EXERCISE OBJECTIVE. All records need to be reproduced exactly. Keep every word as it is.

════════════════

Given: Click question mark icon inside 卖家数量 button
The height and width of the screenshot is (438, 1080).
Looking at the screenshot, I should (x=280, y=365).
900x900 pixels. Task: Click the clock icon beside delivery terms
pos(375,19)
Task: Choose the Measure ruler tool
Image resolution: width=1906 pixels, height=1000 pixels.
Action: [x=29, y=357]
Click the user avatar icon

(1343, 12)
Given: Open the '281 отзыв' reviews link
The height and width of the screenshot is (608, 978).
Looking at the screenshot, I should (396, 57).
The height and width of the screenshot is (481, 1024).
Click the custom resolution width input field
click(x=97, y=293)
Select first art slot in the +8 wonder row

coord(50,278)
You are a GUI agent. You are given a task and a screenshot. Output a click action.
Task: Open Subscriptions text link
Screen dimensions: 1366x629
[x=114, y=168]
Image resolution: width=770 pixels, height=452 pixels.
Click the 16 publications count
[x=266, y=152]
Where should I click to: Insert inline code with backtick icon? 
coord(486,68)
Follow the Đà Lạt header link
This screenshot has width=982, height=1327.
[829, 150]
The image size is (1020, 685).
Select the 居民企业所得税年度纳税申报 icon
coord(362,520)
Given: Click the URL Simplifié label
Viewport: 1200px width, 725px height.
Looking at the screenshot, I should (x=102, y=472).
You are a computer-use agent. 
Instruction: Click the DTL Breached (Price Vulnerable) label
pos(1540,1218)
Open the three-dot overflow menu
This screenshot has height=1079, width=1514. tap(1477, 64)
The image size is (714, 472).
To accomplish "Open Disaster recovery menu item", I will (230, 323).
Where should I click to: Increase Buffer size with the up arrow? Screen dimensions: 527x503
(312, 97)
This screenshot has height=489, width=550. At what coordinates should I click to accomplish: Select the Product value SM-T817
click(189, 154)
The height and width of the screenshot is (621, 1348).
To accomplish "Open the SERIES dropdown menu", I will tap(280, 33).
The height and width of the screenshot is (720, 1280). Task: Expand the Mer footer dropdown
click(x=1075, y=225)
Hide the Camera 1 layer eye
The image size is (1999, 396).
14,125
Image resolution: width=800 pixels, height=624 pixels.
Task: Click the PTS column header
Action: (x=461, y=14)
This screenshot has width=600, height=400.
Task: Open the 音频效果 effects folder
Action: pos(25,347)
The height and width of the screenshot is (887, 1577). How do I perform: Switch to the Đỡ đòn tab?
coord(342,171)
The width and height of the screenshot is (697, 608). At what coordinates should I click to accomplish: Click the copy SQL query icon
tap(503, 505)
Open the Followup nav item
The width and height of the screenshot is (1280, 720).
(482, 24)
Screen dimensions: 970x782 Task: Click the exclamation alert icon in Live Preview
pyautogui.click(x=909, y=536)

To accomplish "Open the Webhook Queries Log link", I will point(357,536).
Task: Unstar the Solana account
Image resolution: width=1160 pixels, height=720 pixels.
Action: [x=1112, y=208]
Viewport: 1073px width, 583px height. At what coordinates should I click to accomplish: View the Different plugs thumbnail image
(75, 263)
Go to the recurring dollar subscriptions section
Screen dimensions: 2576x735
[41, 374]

════════════════

TASK OUTPUT.
Given: Click question mark icon inside 卖家数量 button
The height and width of the screenshot is (438, 1080).
Looking at the screenshot, I should (x=280, y=365).
900x900 pixels. Task: Click the clock icon beside delivery terms
pos(375,19)
Task: Choose the Measure ruler tool
Image resolution: width=1906 pixels, height=1000 pixels.
Action: [x=29, y=357]
Click the user avatar icon

(1343, 12)
Given: Open the '281 отзыв' reviews link
The height and width of the screenshot is (608, 978).
Looking at the screenshot, I should (396, 57).
The height and width of the screenshot is (481, 1024).
Click the custom resolution width input field
click(x=97, y=293)
Select first art slot in the +8 wonder row

coord(50,278)
You are a GUI agent. You are given a task and a screenshot. Output a click action.
Task: Open Subscriptions text link
Screen dimensions: 1366x629
[x=114, y=168]
Image resolution: width=770 pixels, height=452 pixels.
Click the 16 publications count
[x=266, y=152]
Where should I click to: Insert inline code with backtick icon? 
coord(486,68)
Follow the Đà Lạt header link
This screenshot has width=982, height=1327.
[829, 150]
The image size is (1020, 685).
Select the 居民企业所得税年度纳税申报 icon
coord(362,520)
Given: Click the URL Simplifié label
Viewport: 1200px width, 725px height.
Looking at the screenshot, I should (x=102, y=472).
You are a computer-use agent. 
Instruction: Click the DTL Breached (Price Vulnerable) label
pos(1540,1218)
Open the three-dot overflow menu
This screenshot has height=1079, width=1514. tap(1477, 64)
The image size is (714, 472).
To accomplish "Open Disaster recovery menu item", I will (230, 323).
Where should I click to: Increase Buffer size with the up arrow? Screen dimensions: 527x503
(312, 97)
This screenshot has height=489, width=550. At what coordinates should I click to accomplish: Select the Product value SM-T817
click(189, 154)
The height and width of the screenshot is (621, 1348).
To accomplish "Open the SERIES dropdown menu", I will tap(280, 33).
The height and width of the screenshot is (720, 1280). Task: Expand the Mer footer dropdown
click(x=1075, y=225)
Hide the Camera 1 layer eye
The image size is (1999, 396).
14,125
Image resolution: width=800 pixels, height=624 pixels.
Task: Click the PTS column header
Action: (x=461, y=14)
This screenshot has width=600, height=400.
Task: Open the 音频效果 effects folder
Action: pos(25,347)
The height and width of the screenshot is (887, 1577). How do I perform: Switch to the Đỡ đòn tab?
coord(342,171)
The width and height of the screenshot is (697, 608). At what coordinates should I click to accomplish: Click the copy SQL query icon
tap(503, 505)
Open the Followup nav item
The width and height of the screenshot is (1280, 720).
(482, 24)
Screen dimensions: 970x782 Task: Click the exclamation alert icon in Live Preview
pyautogui.click(x=909, y=536)

To accomplish "Open the Webhook Queries Log link", I will point(357,536).
Task: Unstar the Solana account
Image resolution: width=1160 pixels, height=720 pixels.
Action: [x=1112, y=208]
Viewport: 1073px width, 583px height. At what coordinates should I click to accomplish: View the Different plugs thumbnail image
(75, 263)
Go to the recurring dollar subscriptions section
Screen dimensions: 2576x735
[41, 374]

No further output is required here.